The `train` function trains the neural network using the provided training data and labels.

### Parameters:

- **`X_train`**: The input training data.
- **`Y_train`**: The actual output for the training data.
- **`n_inputs`**: Number of input nodes.
- **`n_hidden`**: Number of nodes in each of the two hidden layers.
- **`n_output`**: Number of output nodes.
- **`n_epochs`**: Number of training iterations.
- **`learning_rate`**: The rate at which the weights are updated.

### Inside the function:

1. **Weight Initialization**:
    - The weights for the network are initialized using the `init_weights` function.

2. **Training Loop**:
    - For each epoch, the following steps are performed:
        - The `backprop` function is called to adjust the weights using the backpropagation algorithm.
        - Every 10 epochs, the current loss is computed using the `predict` and `loss` functions and is then printed to provide insight into the training process.

3. **Return**: 
    - The function returns the trained weights: `W0`, `W1`, and `W2`.

---

### Test:

The `train` function is tested using the following steps:

1. **Sample Data Generation**:
    - A training dataset `X_train` of shape `(1000, 10)` is randomly generated.
    - A bias column `b` is added to the `X_train` dataset.

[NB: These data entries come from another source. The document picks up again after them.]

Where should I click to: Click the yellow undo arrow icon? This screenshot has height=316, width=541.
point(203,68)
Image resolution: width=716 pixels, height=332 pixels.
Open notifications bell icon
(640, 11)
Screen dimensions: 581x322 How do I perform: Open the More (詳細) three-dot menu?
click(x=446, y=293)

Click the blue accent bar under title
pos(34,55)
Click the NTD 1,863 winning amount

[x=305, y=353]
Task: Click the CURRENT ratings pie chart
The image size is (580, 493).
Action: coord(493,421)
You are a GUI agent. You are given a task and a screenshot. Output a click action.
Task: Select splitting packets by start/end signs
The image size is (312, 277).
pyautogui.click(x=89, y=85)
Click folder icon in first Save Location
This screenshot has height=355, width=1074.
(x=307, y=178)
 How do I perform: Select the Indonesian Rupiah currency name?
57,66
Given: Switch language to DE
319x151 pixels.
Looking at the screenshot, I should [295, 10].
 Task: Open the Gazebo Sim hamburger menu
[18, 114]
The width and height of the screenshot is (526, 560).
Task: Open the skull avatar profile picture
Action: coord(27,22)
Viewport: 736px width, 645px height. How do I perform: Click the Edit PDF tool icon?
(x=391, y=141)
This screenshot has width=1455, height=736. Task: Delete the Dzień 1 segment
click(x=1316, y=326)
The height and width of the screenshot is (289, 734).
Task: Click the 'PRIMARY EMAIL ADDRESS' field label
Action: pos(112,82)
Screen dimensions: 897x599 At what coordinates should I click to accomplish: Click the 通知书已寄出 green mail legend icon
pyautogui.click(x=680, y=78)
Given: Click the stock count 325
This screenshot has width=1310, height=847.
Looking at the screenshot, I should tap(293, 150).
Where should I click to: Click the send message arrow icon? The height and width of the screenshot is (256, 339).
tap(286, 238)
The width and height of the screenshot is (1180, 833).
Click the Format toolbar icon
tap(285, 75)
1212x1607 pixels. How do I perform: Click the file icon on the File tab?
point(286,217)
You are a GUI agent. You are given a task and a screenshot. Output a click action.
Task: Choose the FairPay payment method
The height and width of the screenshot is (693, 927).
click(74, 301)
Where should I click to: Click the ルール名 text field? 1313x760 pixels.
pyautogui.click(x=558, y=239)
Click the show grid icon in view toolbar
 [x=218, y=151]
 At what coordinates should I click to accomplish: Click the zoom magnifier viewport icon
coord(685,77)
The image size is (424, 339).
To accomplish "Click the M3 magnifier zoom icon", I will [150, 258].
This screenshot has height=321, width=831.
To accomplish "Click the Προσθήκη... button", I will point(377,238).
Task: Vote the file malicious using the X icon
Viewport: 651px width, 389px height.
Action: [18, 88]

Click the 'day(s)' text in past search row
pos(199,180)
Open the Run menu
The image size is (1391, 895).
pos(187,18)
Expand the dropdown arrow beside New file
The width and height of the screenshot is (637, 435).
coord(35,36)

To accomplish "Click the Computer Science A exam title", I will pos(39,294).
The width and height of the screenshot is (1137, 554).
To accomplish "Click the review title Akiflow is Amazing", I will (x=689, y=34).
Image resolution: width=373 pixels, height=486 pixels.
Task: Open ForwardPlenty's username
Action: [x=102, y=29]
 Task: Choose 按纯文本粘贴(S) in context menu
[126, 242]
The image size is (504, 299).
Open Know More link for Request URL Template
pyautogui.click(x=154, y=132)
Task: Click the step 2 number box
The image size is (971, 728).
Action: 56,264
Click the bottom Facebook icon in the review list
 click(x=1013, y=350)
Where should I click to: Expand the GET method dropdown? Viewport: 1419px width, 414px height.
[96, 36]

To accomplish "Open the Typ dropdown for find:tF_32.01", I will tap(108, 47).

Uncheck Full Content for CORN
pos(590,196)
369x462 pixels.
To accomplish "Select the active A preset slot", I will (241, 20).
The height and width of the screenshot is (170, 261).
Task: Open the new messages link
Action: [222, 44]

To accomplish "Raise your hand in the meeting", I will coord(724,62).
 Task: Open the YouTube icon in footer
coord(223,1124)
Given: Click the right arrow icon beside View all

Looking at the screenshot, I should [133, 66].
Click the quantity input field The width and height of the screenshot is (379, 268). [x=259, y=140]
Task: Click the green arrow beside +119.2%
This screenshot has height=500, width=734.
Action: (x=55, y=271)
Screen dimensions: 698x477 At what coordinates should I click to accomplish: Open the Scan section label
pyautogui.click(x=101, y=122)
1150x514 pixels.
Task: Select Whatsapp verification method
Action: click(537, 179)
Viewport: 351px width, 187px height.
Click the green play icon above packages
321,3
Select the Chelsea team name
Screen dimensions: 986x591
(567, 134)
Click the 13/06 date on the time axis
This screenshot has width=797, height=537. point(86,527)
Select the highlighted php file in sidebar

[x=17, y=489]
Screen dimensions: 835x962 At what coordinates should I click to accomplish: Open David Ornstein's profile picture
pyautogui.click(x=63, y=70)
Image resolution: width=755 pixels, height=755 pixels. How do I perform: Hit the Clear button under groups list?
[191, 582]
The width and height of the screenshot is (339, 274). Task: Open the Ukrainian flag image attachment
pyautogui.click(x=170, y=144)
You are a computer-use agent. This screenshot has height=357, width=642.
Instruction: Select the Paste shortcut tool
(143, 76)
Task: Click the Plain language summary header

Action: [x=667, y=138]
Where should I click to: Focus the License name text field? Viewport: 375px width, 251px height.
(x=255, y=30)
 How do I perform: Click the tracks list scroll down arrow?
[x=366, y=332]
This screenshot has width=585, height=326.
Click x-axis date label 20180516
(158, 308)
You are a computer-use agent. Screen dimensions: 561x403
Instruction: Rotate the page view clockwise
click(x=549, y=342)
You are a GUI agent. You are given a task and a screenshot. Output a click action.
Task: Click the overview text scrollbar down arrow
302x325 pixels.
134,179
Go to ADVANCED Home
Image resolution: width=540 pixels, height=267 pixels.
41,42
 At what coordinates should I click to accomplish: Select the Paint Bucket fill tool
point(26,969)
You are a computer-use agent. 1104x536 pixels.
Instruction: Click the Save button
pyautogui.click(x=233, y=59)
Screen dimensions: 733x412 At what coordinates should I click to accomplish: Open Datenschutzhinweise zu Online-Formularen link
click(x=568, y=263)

2. **Class Labels Generation**:
    - Random class labels are generated for `Y_train`. Each row corresponds to a one-hot encoded class label, meaning only one element in each row is set to 1, while the others are set to 0.

3. **Training the Network**:
    - The neural network is trained using the `train` function with the generated sample data, with 100 epochs and a learning rate of 0.1.
    - The trained weights `W0`, `W1`, and `W2` are returned.

---




In [6]:
def train(X_train, Y_train, n_inputs, n_hidden, n_output, n_epochs, learning_rate):
    # Initialize weights
    W0, W1, W2 = init_weights(n_inputs, n_hidden, n_output)
    
    # Training loop
    for epoch in range(n_epochs):
        # Feedforward and Backpropagation
        W0, W1, W2 = backprop(X_train, Y_train, W0, W1, W2, learning_rate)
        
        # Compute loss for logging
        if epoch % 10 == 0:
            y_pred = predict(X_train, W0, W1, W2)
            current_loss = loss(y_pred, Y_train)
            print(f"Epoch {epoch}, Loss: {current_loss:.4f}")
            
    return W0, W1, W2

# Test the training function using the sample data provided in the problem
n_samples = 1000
n_inputs = 10
n_hidden = 5
n_output = 3
X_train = np.random.randn(n_samples, 10)
b = np.ones((X_train.shape[0], 1))
X_train = np.concatenate((X_train, b), axis=1)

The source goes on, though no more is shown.